Per i sindacati della scuola e la Uil non ci sono dubbi: la scuola si presenta al via del nuovo anno con oltre 250mila contratti a tempo determinato.
“Un dato che certifica una vera emergenza sociale – sottolinea il Segretario generale Uil Scuola Lombardia Giuseppe D’Aprile. Inoltre, non va dimenticato un dato che certifica un’emergenza sociale”, afferma il segretario Giuseppe D’Aprile, e quasi un collaboratore scolastico su cinque è precario”.
Da canto suo, al Meeting di Rimini il ministro dell’Istruzione e del Merito Giuseppe Valditara ha annunciato che :
“Quasi il 50 per cento degli insegnanti di sostegno precari saranno confermati, garantendo una straordinaria continuità didattica che la scuola italiana non ha mai avuto prima. Questo risultato per il prossimo anno scolastico è stato realizzato grazie alla possibilità per le famiglie, laddove si fosse instaurato un buon rapporto educativo e umano fra il giovane e l’insegnante di chiederne la conferma. Ed è un grosso passo avanti”.
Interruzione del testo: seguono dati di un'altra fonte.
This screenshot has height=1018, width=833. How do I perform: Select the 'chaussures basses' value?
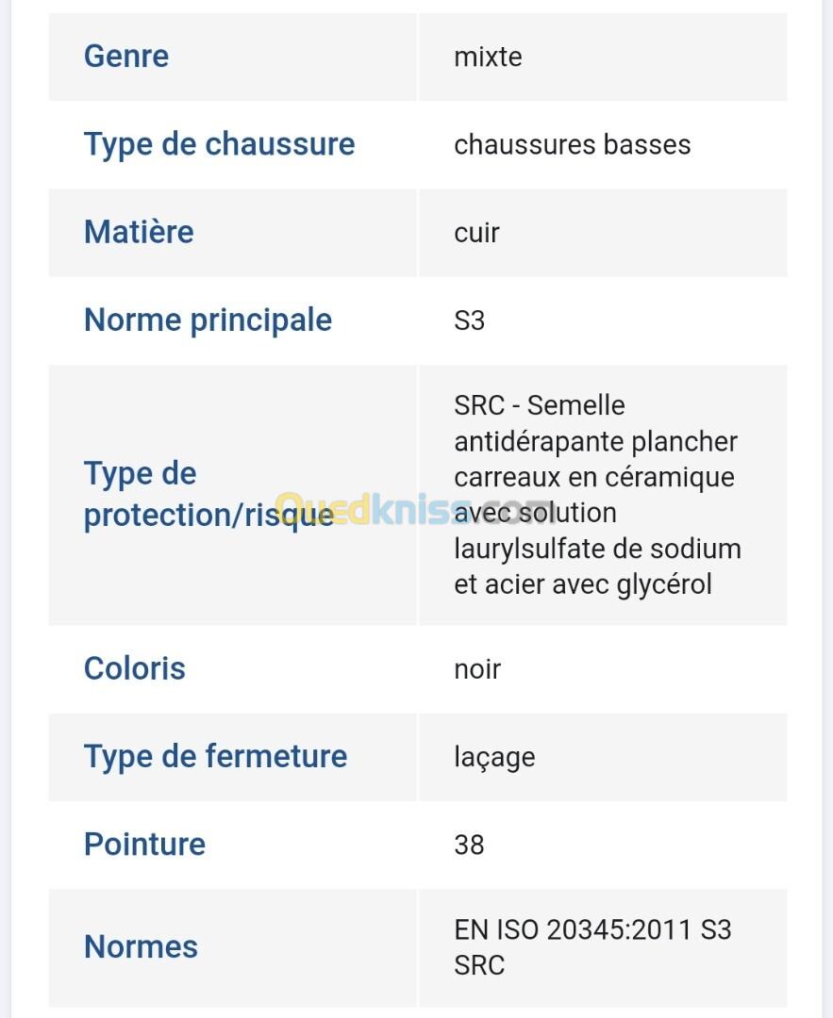coord(572,144)
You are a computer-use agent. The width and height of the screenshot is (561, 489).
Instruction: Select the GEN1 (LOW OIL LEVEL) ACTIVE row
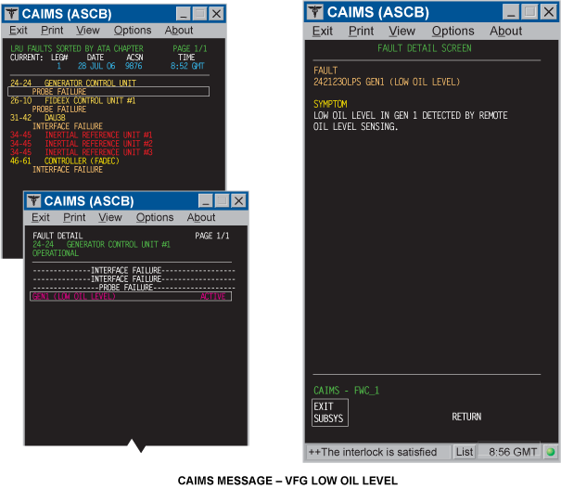click(130, 296)
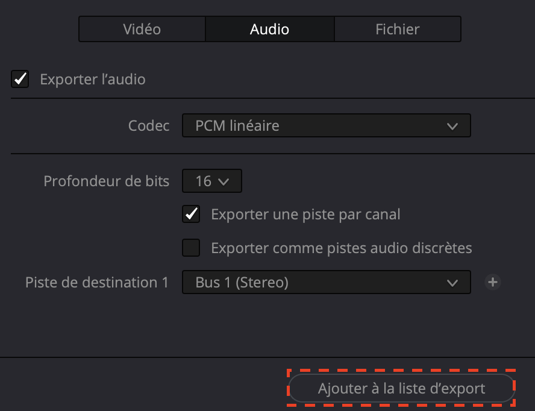Open the bit depth dropdown set to 16
The image size is (535, 411).
[x=211, y=181]
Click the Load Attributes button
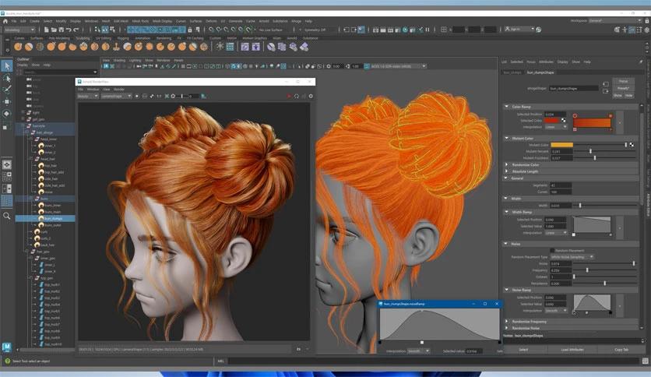The height and width of the screenshot is (377, 651). pyautogui.click(x=573, y=350)
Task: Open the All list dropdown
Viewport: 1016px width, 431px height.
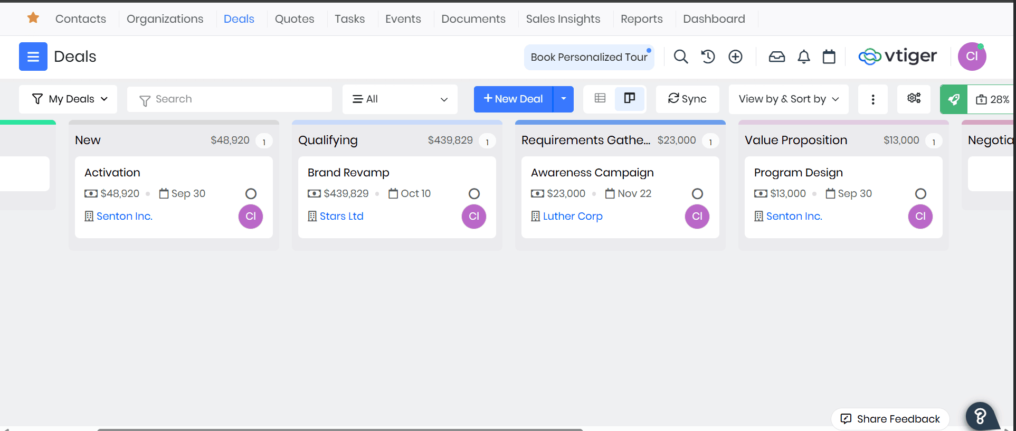Action: coord(400,99)
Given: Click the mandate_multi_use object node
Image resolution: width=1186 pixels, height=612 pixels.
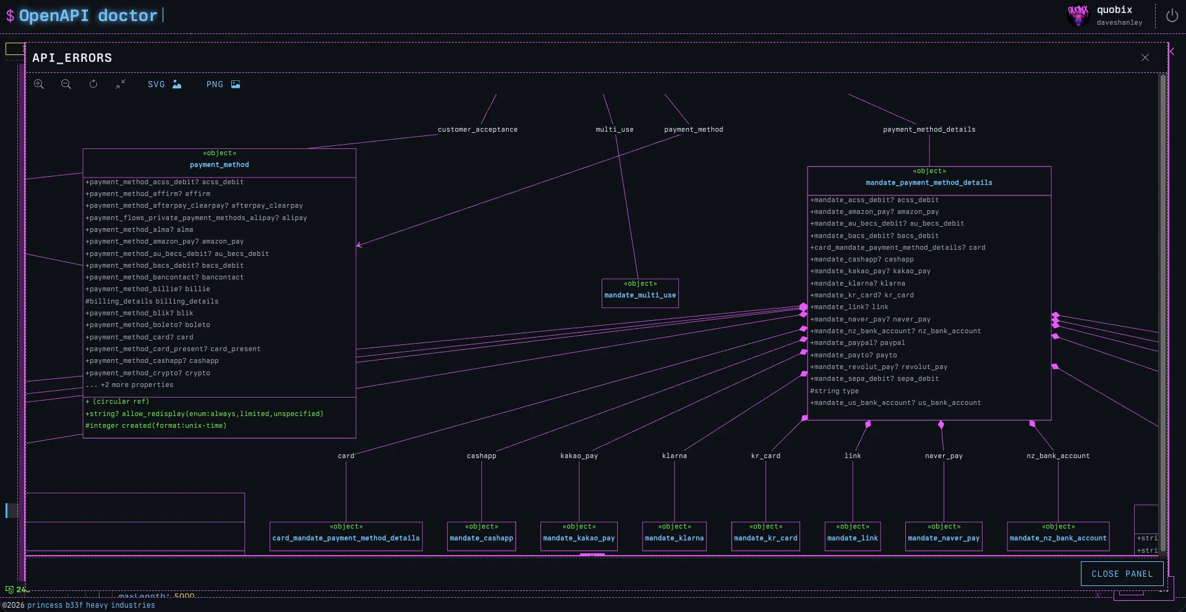Looking at the screenshot, I should tap(640, 293).
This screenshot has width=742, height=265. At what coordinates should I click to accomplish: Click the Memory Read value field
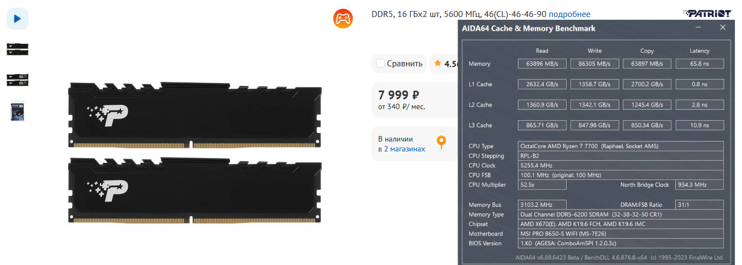pos(542,64)
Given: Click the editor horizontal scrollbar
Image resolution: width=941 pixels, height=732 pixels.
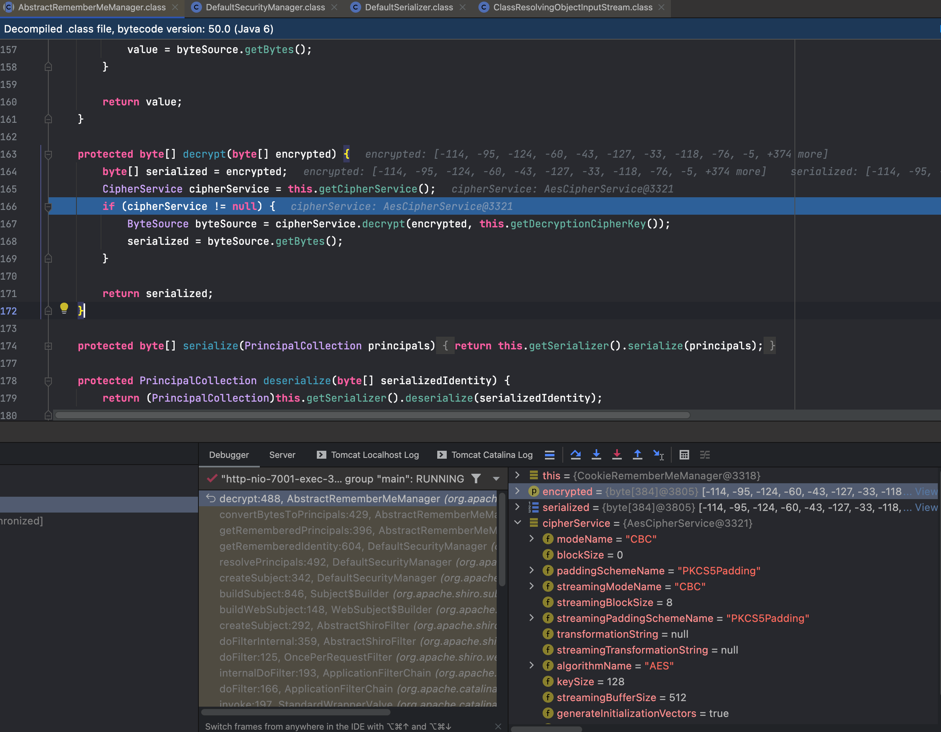Looking at the screenshot, I should (x=373, y=415).
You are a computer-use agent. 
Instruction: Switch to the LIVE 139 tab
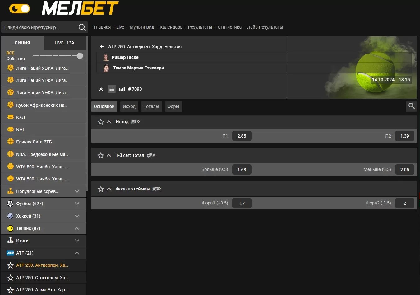coord(64,43)
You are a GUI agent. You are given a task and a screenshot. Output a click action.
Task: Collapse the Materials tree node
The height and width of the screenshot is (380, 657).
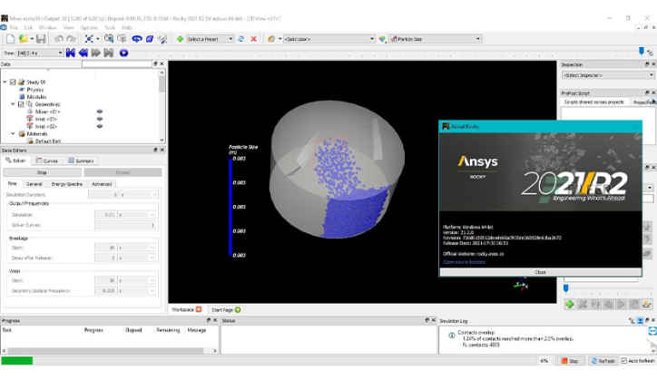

Nel suo intervento il ministro ha ribadito che il compito della scuola deve essere quello di mettere al centro la persona con l’obiettivo di valorizzare i talenti di ogni giovane e sottolineato come la personalizzazione della didattica sia fondamentale per promuovere la crescita di ogni giovane. Per questo, ha detto, sono figure centrali il docente tutor e il docente orientatore. E proprio parlando di orientamento ha ricordato che è in corso una campagna di sensibilizzazione per i genitori degli alunni in terza media in modo da aiutarli a scegliere consapevolmente i percorsi scolastici più adatti ai propri figli. A Rimini il ministro ha anche ribadito che 1.000 docenti saranno assunti per insegnare l’italiano agli stranieri. Mentre l’altro elemento positivo è che dai primi dati elaborati dal ministro dell’Istruzione e del Merito sulle operazioni di immissione in ruolo, anticipati da ‘Italia Oggi’, a settembre quasi l’80% delle cattedre messe a bando saranno coperte a tempo indeterminato, in pratica ci saranno 41mila docenti di ruolo su un totale di 54.526 posti autorizzati, quindi con una notevole riduzione del ricorso alle supplenze. L’ottimismo del ministro viene però smorzato dai sindacati della scuola.
“Per il prossimo anno scolastico prevediamo che i contratti a tempo determinato saranno circa 200.000 per i docenti e 47.000 per gli Ata. A questi numeri si devono aggiungere i posti non coperti dopo le procedure per le immissioni in ruolo: possiamo affermare con sicurezza che andremo a circa 250.000 docenti supplenti e collaboratori precari tra professori e Ata ad avvio di anno scolastico”, afferma Gianna Fracassi leader della Flc Cgil“
Numeri già anticipati da Uil Scuola.
Infine, secondo la Cisl Scuola, poi, con la mini call veloce, la procedura che consente ai docenti di concorrere per l’assunzione di posti di sostegno disponibili in una provincia diversa da quella in cui sono iscritti, sarebbe stata coperta solo una minima parte delle disponibilità, pari a meno del 20%, lasciando un record di posti scoperti soprattutto nella scuola primaria e al nord.